BEGIN RECORDS FOR THE EXERCISE

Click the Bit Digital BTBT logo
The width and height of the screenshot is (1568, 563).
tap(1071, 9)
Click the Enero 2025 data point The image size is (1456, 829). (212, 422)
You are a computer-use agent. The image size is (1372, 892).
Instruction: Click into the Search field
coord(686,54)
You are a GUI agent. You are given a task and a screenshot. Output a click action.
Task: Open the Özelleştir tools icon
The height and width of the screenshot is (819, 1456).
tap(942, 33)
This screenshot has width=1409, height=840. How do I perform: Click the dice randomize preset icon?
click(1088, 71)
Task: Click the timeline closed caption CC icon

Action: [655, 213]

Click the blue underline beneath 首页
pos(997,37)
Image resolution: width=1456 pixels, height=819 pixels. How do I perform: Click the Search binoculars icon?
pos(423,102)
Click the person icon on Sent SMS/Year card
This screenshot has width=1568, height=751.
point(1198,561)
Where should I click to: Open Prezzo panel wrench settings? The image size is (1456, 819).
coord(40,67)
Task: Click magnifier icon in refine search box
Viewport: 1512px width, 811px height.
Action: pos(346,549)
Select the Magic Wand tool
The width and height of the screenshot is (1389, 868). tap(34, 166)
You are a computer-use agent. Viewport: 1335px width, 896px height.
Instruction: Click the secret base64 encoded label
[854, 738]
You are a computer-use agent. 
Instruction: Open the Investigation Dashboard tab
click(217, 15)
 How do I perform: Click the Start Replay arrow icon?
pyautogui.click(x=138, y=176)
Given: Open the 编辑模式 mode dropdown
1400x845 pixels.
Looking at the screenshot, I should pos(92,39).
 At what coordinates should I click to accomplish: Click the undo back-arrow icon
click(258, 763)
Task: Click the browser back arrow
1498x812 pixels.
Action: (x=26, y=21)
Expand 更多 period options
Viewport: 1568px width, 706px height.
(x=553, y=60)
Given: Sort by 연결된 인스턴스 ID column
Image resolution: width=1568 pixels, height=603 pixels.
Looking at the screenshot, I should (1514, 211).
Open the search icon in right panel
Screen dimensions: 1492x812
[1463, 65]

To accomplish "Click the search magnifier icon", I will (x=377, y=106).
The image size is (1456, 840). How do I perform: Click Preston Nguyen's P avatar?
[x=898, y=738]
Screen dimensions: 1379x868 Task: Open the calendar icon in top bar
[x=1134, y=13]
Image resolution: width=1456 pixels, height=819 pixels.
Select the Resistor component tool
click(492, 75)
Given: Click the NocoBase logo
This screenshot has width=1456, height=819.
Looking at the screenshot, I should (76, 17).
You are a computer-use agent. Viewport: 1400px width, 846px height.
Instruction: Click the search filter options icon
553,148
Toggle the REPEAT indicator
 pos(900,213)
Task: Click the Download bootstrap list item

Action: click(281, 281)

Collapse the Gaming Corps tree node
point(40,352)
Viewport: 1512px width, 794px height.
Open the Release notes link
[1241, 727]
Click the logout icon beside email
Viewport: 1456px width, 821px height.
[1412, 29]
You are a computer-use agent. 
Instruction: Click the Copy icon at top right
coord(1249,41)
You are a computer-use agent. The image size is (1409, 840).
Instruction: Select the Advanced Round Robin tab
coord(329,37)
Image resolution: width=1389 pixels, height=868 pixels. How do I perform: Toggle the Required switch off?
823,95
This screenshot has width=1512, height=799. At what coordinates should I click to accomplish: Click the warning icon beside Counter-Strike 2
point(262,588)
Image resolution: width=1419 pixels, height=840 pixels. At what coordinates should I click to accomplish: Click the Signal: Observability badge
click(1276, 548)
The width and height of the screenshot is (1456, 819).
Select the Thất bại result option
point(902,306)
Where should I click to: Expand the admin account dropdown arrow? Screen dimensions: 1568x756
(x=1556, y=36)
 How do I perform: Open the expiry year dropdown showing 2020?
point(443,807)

END RECORDS FOR THE EXERCISE

→ AIM OF THE TASK
Reproduce every line above that contains the string "agent".

→ SOLUTION FOR THIS TASK
You are a computer-use agent. The image size is (1372, 892).
You are a GUI agent. You are given a task and a screenshot. Output a click action.
You are a computer-use agent. Viewport: 1335px width, 896px height.
You are a computer-use agent. 
You are a computer-use agent. Viewport: 1400px width, 846px height.
You are a computer-use agent. 
You are a computer-use agent. The image size is (1409, 840).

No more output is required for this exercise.